Jagdish Ishwarbhai Vishwakarma (Panchal) (born 12 August 1973) is the former Minister of state, Gujarat. In Gujarat Chief Minister Bhupendra Patel’s cabinet he has held multiple portfolios. He currently serves as the president of BJP's Gujarat state unit since 2025. He is an MLA from Nikol constituency in Gujarat for its 14th legislative assembly. He is a state-level minister of Cottage Industries, Co-Operation, Salt Industries, Protocol (Independent Charge), Industries, Road and Building, Forest, Environment And Climate Change, Printing And Stationery (State Minister), Government of Gujarat. He was BJP President of Ahmedabad city and he has been the Convenor of Udhyog Cell Bharatiya Janata Party Gujarat.

== Early life ==
Vishwakarma was born in Ahmedabad on 12 August 1973.

==Political career==
- Jagdish Ishwarbhai Vishwakarma began his political journey as a Booth in charge in Thakkarbapanagar in 1998 and was elected as MLA Member of Legislative assembly from Nikol constituency in Gujarat in 2012 Gujarat assembly elections.
- He was the Industry cell convenor in 2013, Bharatiya Janata Party, Gujarat and later on, he served as a President of Karnavati Bjp Ahmedabad city. He serves as minister of state, BJP Gujarat in the Ministry of MSME.
- Jagdish Vishwakarma has been given additional charge of Minister of State, Roads and Building by the Chief Minister of Gujarat Bhupendrabhai Patel on 20 August 2022.
- A new record was created on 27 August 2022, while celebrating the 75th anniversary of India's Independence in presence of Prime Minister Narendra Modi, Chief Minister Bhupendrabhai Patel, Home Minister Gujarat State Harsh Sanghavi and Jagdish Vishwakarma as 7,500 women spun `charkha' (spinning wheel) together.
- Jagdish Vishwakarma, a BJP candidate from Nikol constituency is re-elected in the 2022 Gujarat Legislative Assembly election won by 55,198 votes for the 15th Gujarat Assembly.
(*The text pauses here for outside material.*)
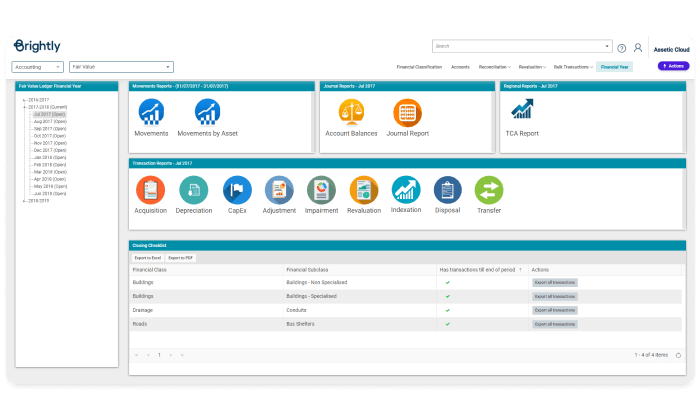700x420 pixels.
Task: Click in the Search input field
Action: tap(518, 46)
This is the third consecutive win for Jagdish Vishwakarma from Nikol constituency.
- In April 2025, Vishwakarma's verified X account was briefly compromised. The hacker altered his profile to state that he was the "Prime Minister of India." A police complaint was filed with Cybercrime department, and the matter received political attention on Social media.

==News==
- As mentioned by Industries Minister of Gujarat State Jagdish Vishwakarma at Gujarat University MSME Growth Conclave, Gujarat is witnessing fast growth of Ministry of Micro, Small and Medium Enterprises and startups are also record high.

==Personal life==
Jagdish Vishwakarma is married to Alkaben Panchal.